_Source passage_:
------------------------------------------------------------------------

This is an archive of the discontinued LLVM Phabricator instance.

[LSR] Drop potentially invalid nowrap flags when switching to post-inc IV (PR46943)
ClosedPublic

Authored by nikic on Jan 23 2021, 5:52 AM.

Details

Summary

When LSR converts a branch on pre-inc IV into a branch on post-inc IV, the nowrap flags on the addition may no longer be valid. Previously, a poison result of the addition might have been ignored, in which case the program was well defined. After branching on the post-inc IV, we might be branching on poison, which is undefined behavior.

Fix this by discarding nowrap flags which are not present on the SCEV expression. Nowrap flags on the SCEV expression are proven by SCEV to always hold, independently of how the expression will be used. This is essentially the same fix we applied to IndVars LFTR, which also performs this kind of pre-inc to post-inc conversion.

------------------------------------------------------------------------

_Data supplied_:
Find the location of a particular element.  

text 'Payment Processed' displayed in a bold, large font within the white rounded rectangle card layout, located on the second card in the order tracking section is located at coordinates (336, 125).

------------------------------------------------------------------------

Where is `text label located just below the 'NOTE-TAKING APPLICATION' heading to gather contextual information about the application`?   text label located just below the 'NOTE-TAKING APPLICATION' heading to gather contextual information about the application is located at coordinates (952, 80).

------------------------------------------------------------------------

_Objective_: Reproduce word for word the review page above about LSR dropping nowrap flags on the post-inc IV, from the first line to the last.

_Solution_:
This is an archive of the discontinued LLVM Phabricator instance.

[LSR] Drop potentially invalid nowrap flags when switching to post-inc IV (PR46943)
ClosedPublic

Authored by nikic on Jan 23 2021, 5:52 AM.

Details

Summary

When LSR converts a branch on pre-inc IV into a branch on post-inc IV, the nowrap flags on the addition may no longer be valid. Previously, a poison result of the addition might have been ignored, in which case the program was well defined. After branching on the post-inc IV, we might be branching on poison, which is undefined behavior.

Fix this by discarding nowrap flags which are not present on the SCEV expression. Nowrap flags on the SCEV expression are proven by SCEV to always hold, independently of how the expression will be used. This is essentially the same fix we applied to IndVars LFTR, which also performs this kind of pre-inc to post-inc conversion.